I have three one year Kune Kune pigs. They have started rooting the ground, something which I was told Kunes generally do not do.
It is very distructive and I fear for the newly planted trees, so I have confined them to a small plot.
I am thinking of having them ringed, as they are primarily grazers, so I do not think it would be inhumane or that I would be depriving them of needed nurition.
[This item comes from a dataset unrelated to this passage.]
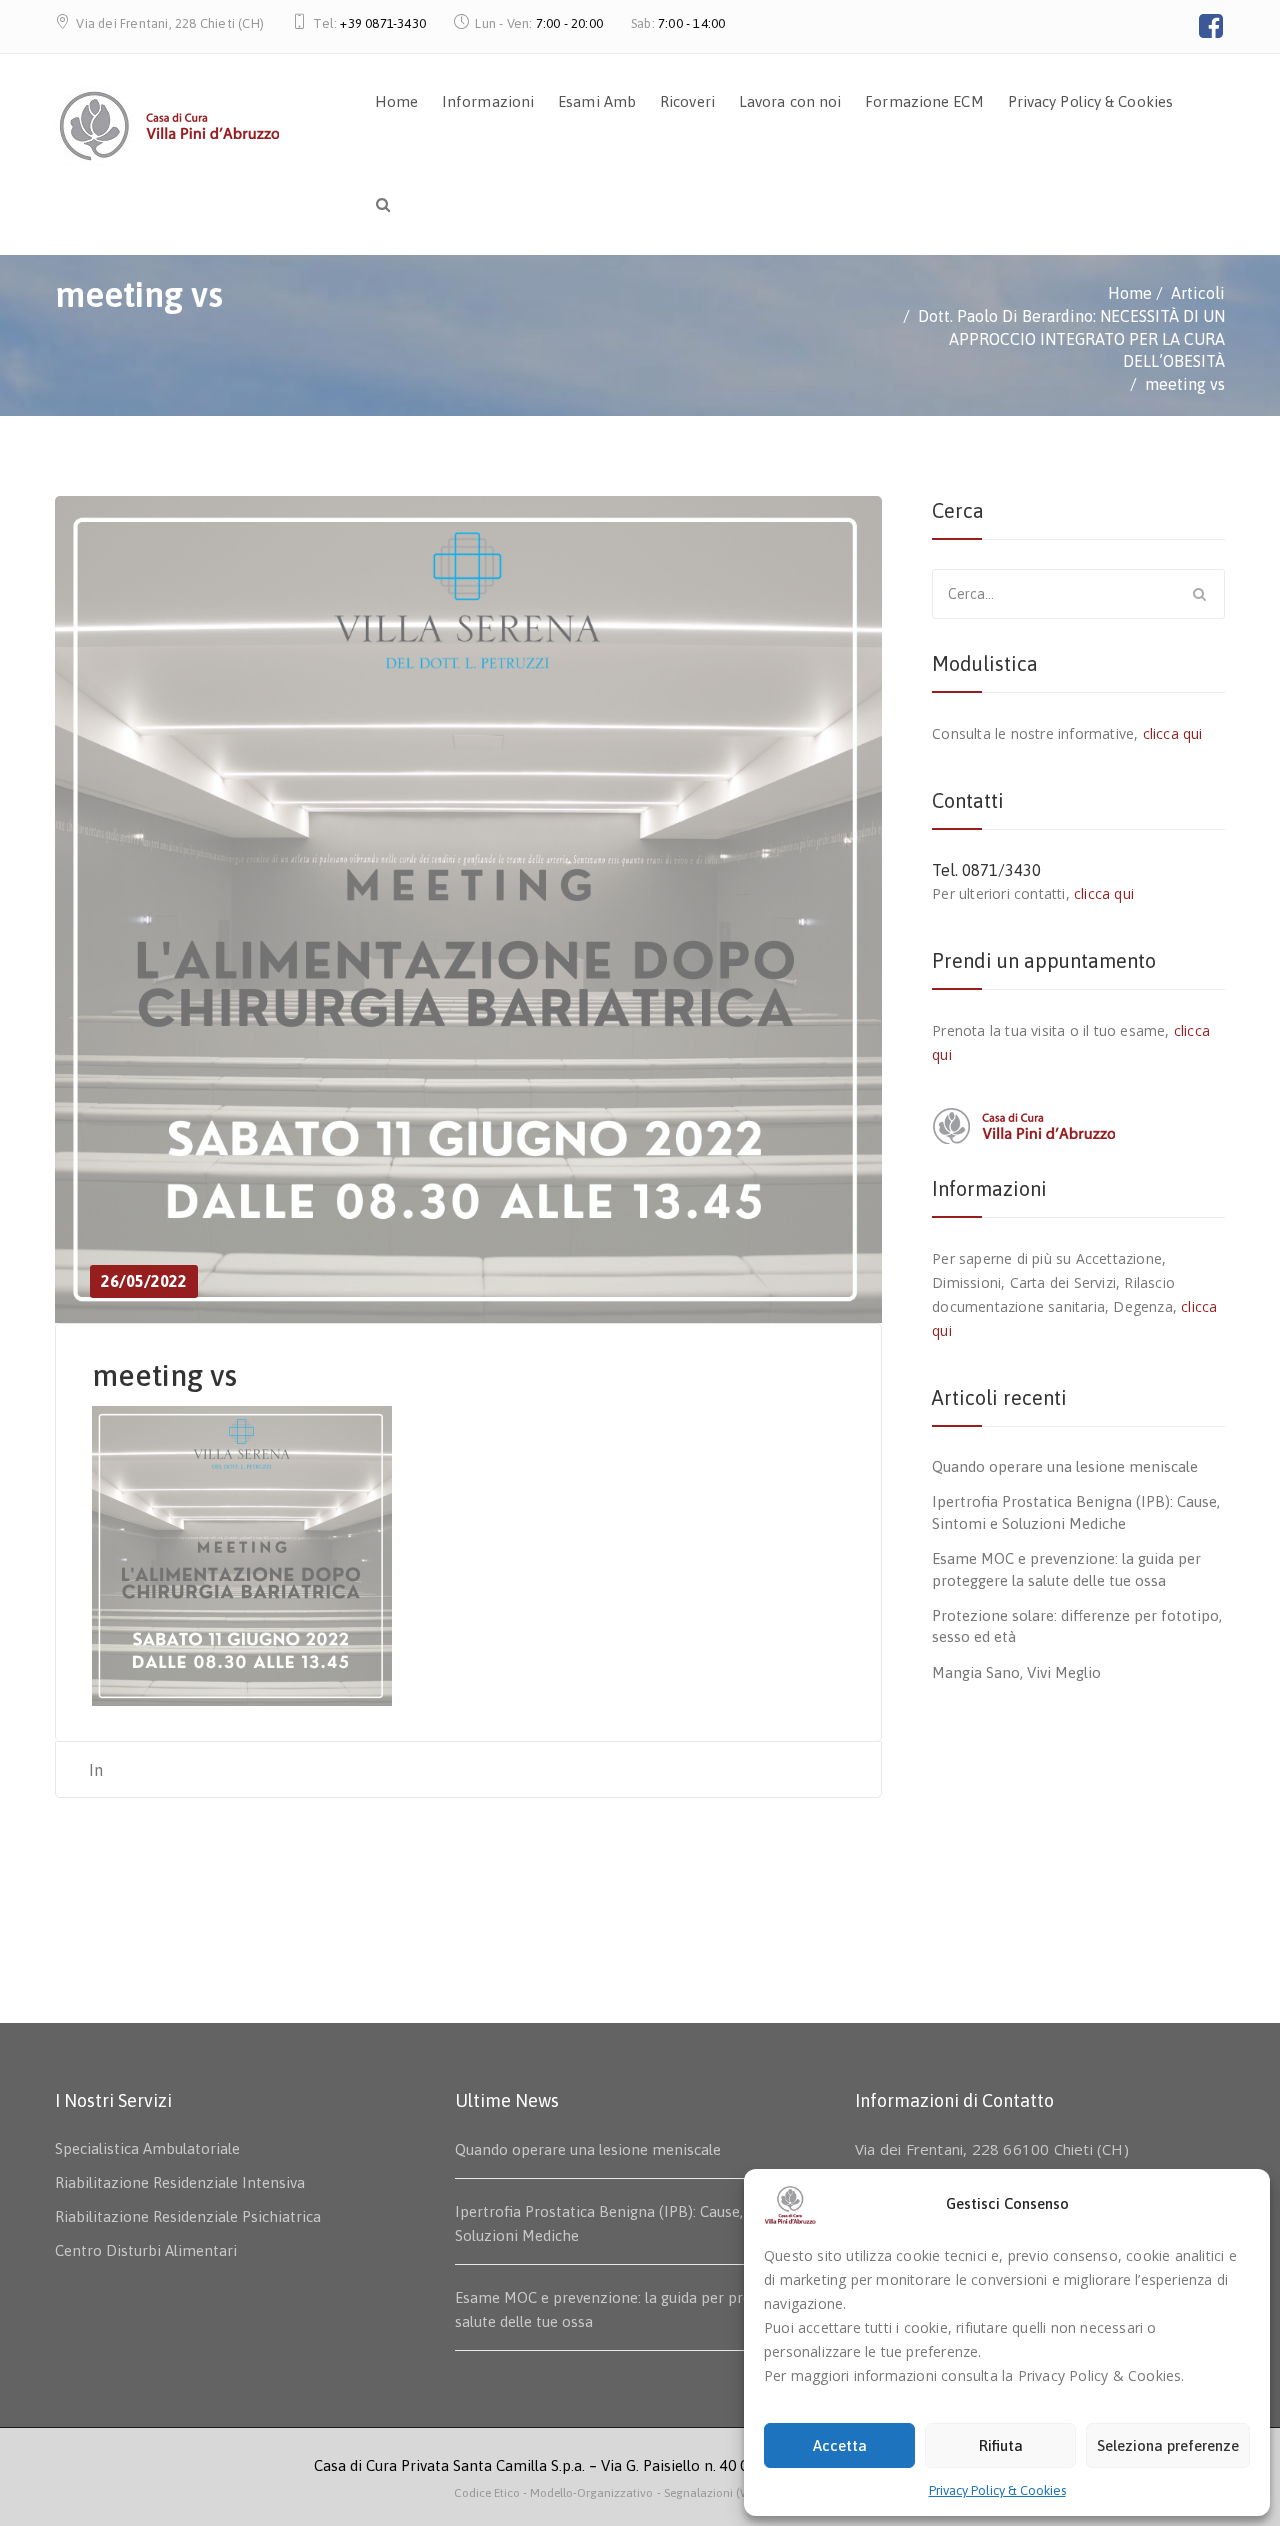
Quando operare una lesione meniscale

I am assuming this would have to be done by a vet.
My main question is, does it definately work?
Comment by Anna Leska – September 3, 2008 @ 6:51 pm
Thanks for visiting farmingfriends and leaving a comment.
I don’t have any kune-kune pigs nor do I have pigs with a ring so I can only advise you from what I have read.
Reading about kune-kunes, it seems that they do like to graze and will therefore root about.
In Storey’s Guide to Raising Pis I have read about ringing pigs, “Ringing is the clipping of soft metal rings to the top rim of the hog’s nose or across the end of the nose with …a ‘humane ring.'” The book says that when the pig starts to root the ring cause mild pain and therefore stops the pig from rooting. It says that the rings are not very expensive and can be applied with a ring plier. It also mentions that the ring can be easily lost, “especially those in the tip of the nose”. It also mentions the pain factor involved when applying because as we all know as soon as you pick up a pig they squeal their heads off even if you are not doing anything to them!!!
I think if I needed to have my pigs ringed then I would seek advice from my vet and actually get the vet to do the job.
The pigs will need to be restrained so that the ring can be applied and as your pigs are 1 year olds, although a smaller breed, they will be still be a decent size to restrain and ring. I think that seeking advice from your vet will be useful as they will be able to tell you if the ring works.
I hope you find this information useful.Let me know what you decide to do and I would love to see a picture of your kune-kunes. Have you named them?
Sara @ farmingfriends
I love PIGS!! there so much fun!!!!
Comment by cassidyL – November 17, 2008 @ 7:41 pm
I love pigs too. I agree they are alot of fun. They are friendly, curious and mischievous. I have two Saddleback sows and they have both had three litters of piglets which have been a joy to raise.
Do you have any pigs, if so what breed?